» Provided passage:
Thursdays With Raider: Episode Nine Don’t Call Me Maybe
Raider Begins…
Okay, I feel the need to throw in a few thoughts on the once proud sport of boxing after this whole Pacquiao v. Bradley debacle.
More than once, I’ve mentioned on Twitter that boxing is a sport that lives and dies by the heavyweight division. No amount of Pacquiao-mania or clamoring for him to fight Floyd Mayweather is going to change that fact. Oh, sure, the Sugar Ray Leonard’s and Oscar de la Hoya’s of the sweet science had their days in the sun, but when one gets right down to it, those guys are the exceptions that prove the rule. Think for a minute about what the vast majority of the legendary fighters in boxing history had in common. Jack Dempsey. Joe Louis. Rocky Marciano. Jersey Joe Wolcott. Ali. Joe Frazier. George Foreman. Mike Tyson. Evander Holyfield. They were all heavyweights, and without a true heavyweight that can give the sport a significant shot in the arm, boxing will continue on its downward cataclysm.

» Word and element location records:
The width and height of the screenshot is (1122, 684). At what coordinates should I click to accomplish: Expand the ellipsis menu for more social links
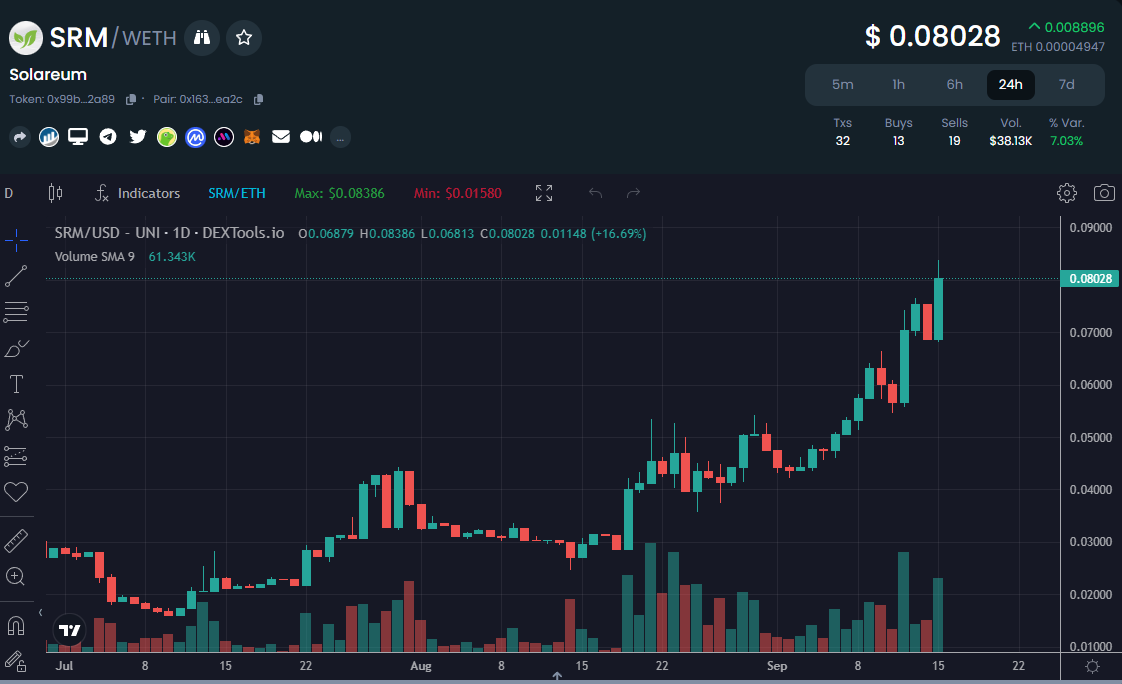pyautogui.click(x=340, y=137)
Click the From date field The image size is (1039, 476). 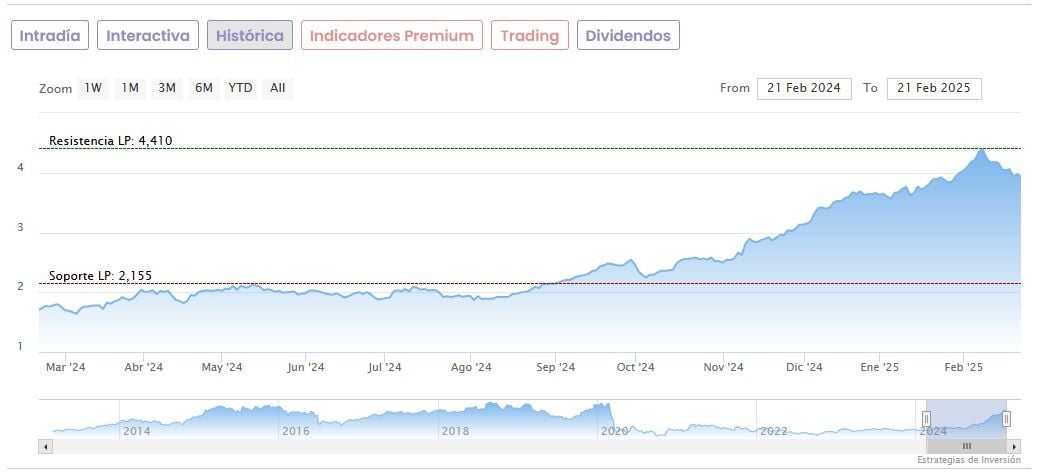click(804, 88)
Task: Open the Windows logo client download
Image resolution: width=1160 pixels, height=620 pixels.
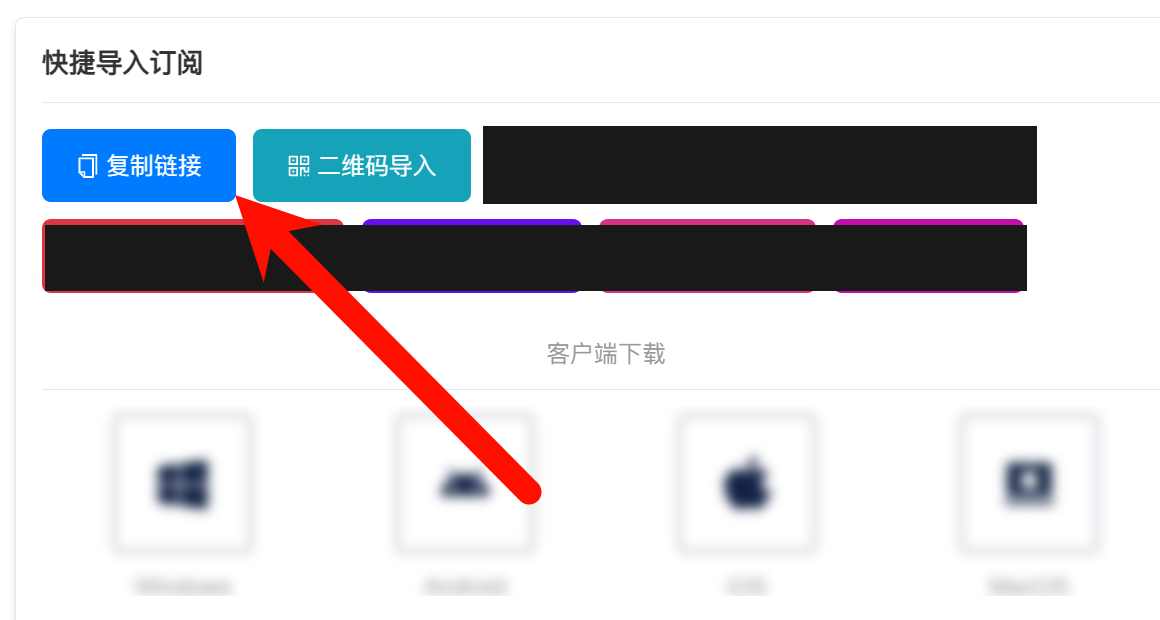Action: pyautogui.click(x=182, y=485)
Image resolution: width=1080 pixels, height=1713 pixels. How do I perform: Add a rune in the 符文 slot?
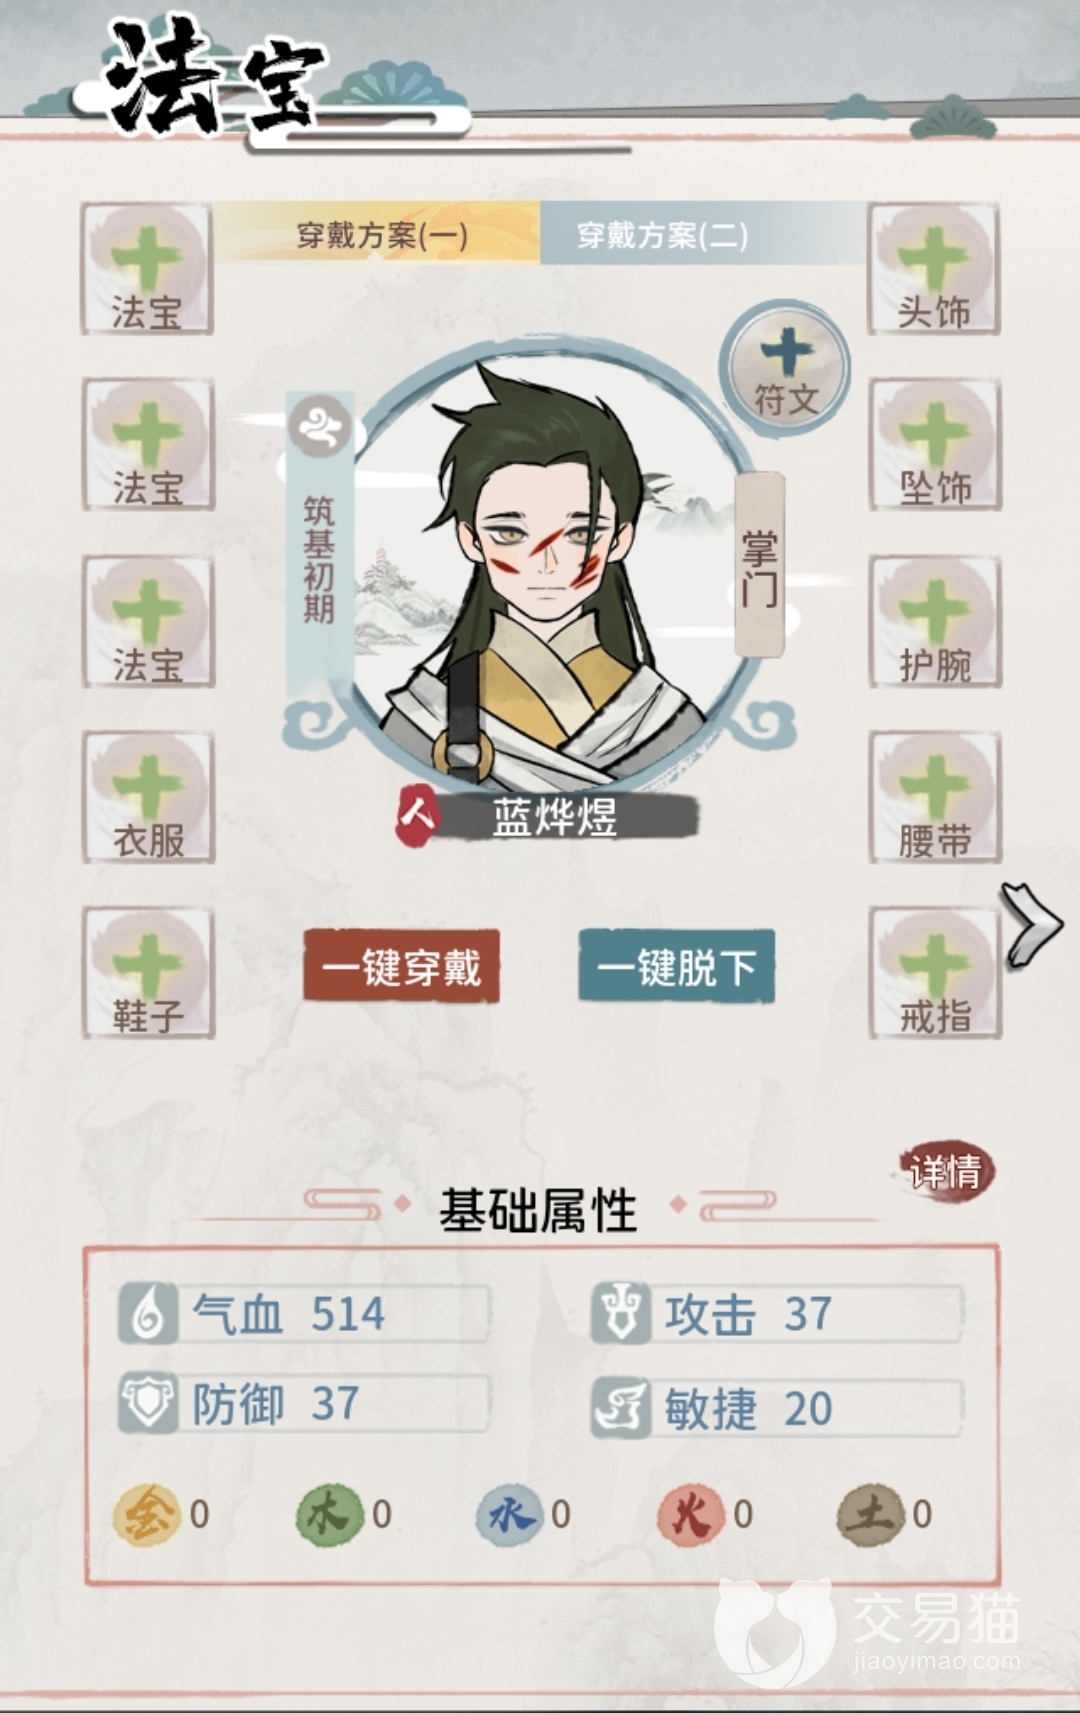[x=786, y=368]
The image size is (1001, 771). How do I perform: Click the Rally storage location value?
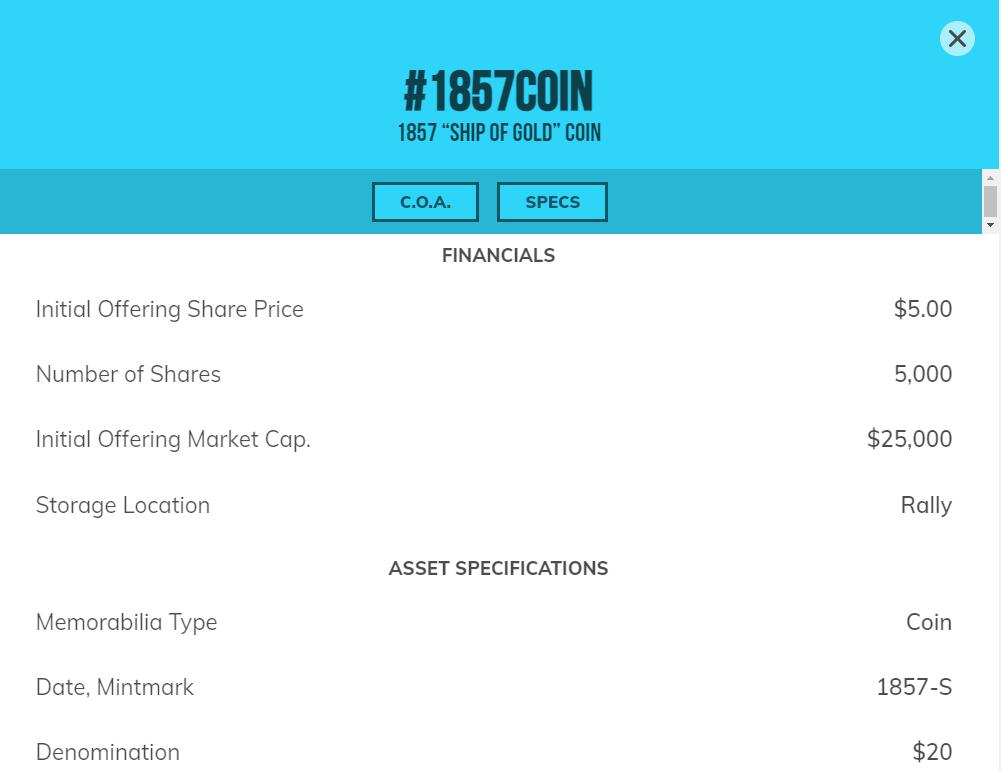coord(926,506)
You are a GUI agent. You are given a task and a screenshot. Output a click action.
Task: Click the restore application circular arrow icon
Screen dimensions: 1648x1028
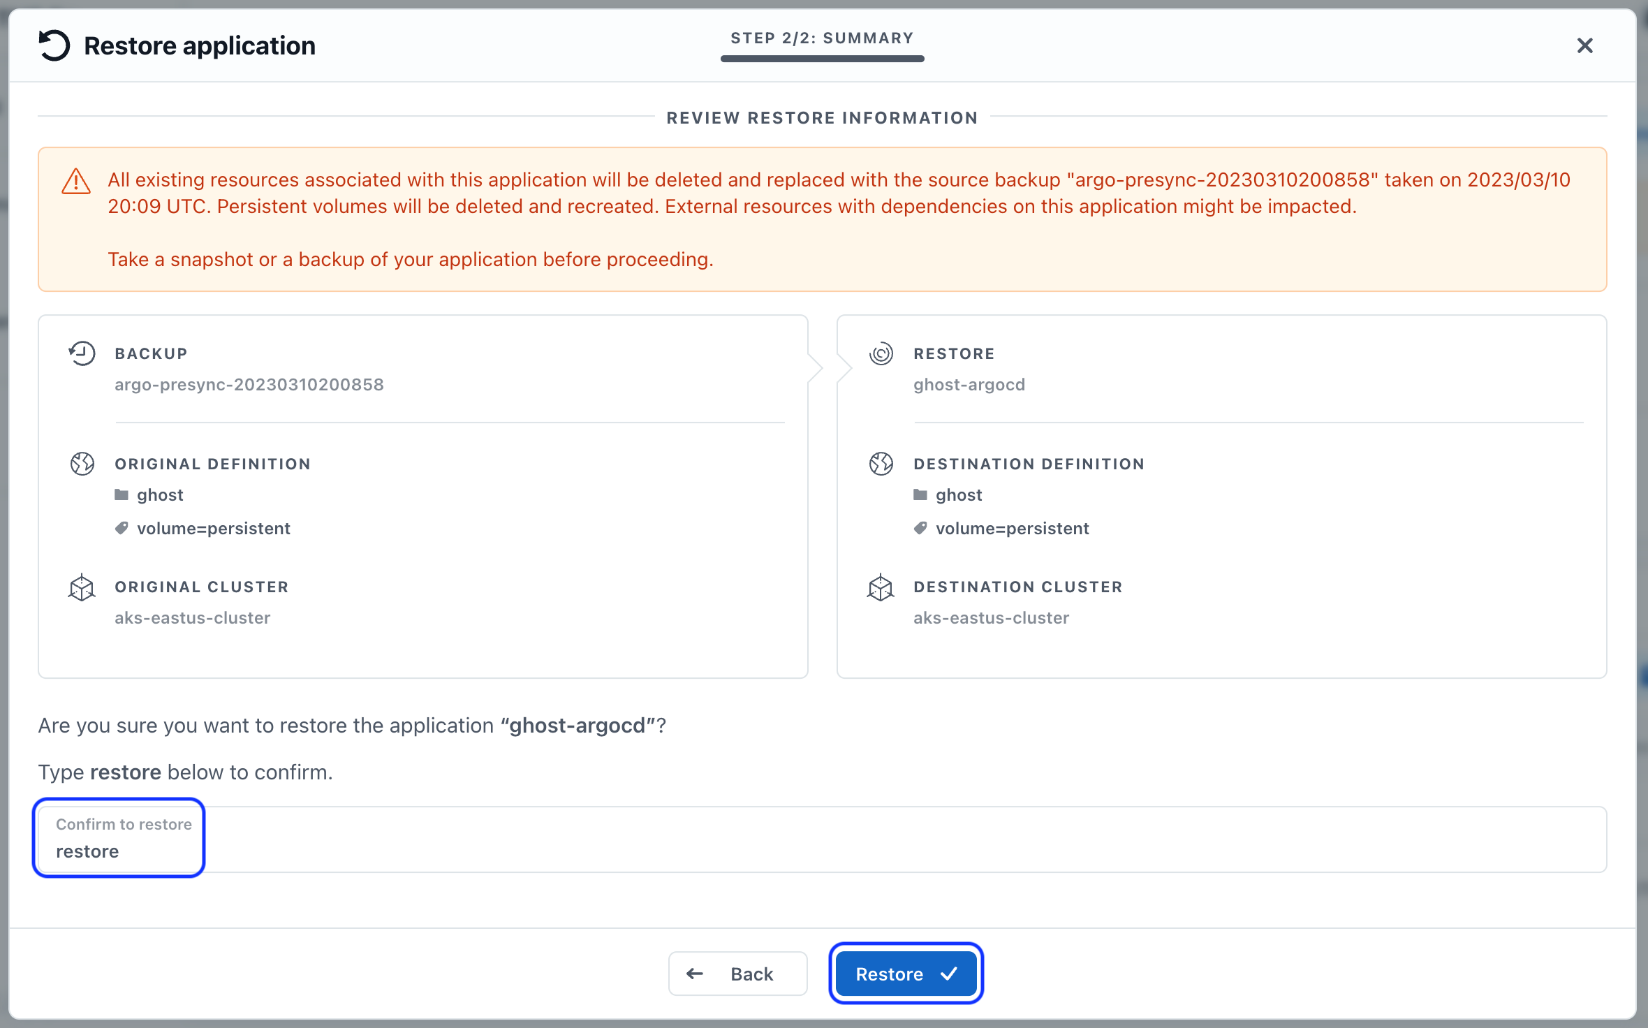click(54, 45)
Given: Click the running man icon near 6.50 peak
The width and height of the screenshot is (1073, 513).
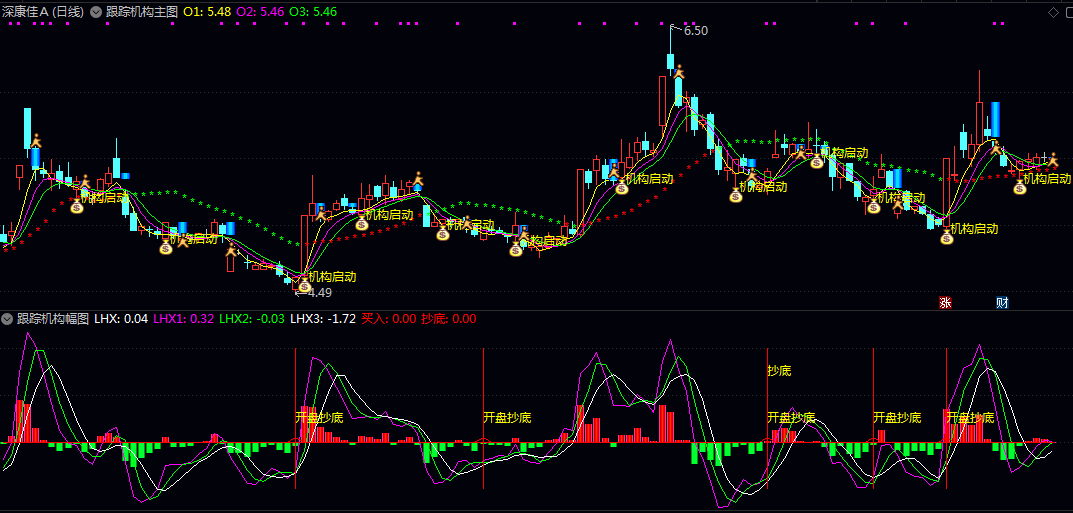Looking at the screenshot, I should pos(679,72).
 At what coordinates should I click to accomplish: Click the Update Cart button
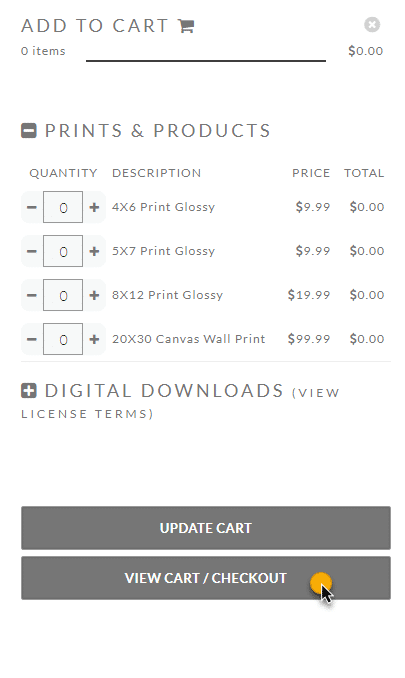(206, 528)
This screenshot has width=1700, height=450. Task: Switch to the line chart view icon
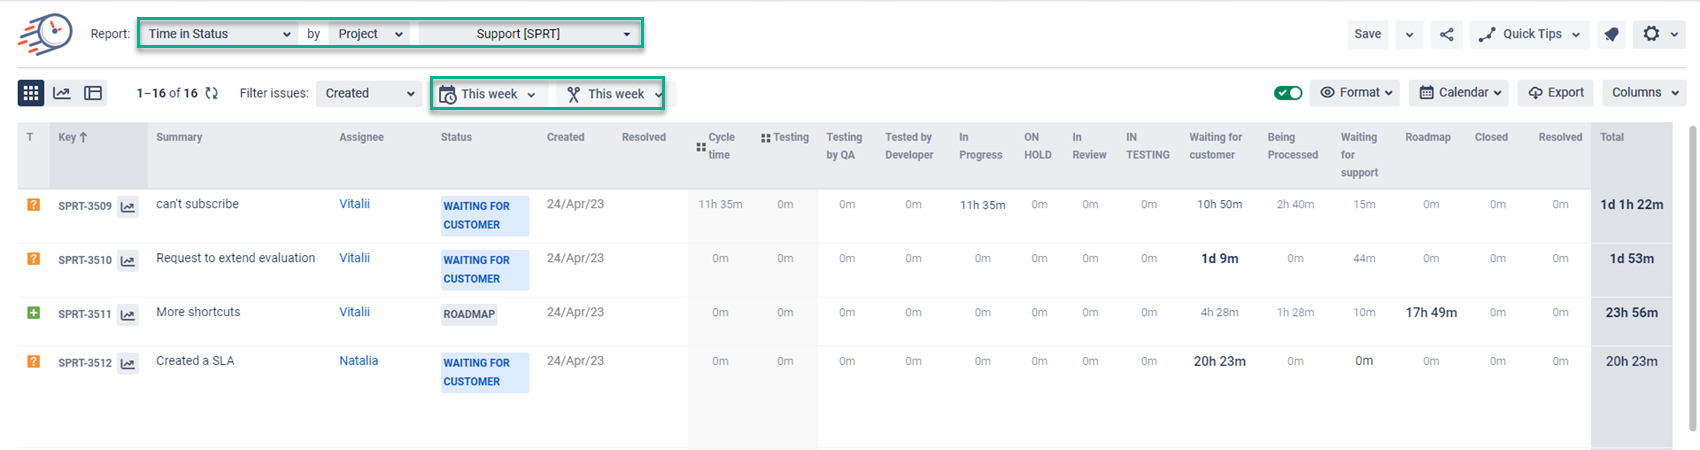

» Stated goal:
In the boxing post, which division does the writer say boxing lives and dies by?

» Solved exercise:
The heavyweight division.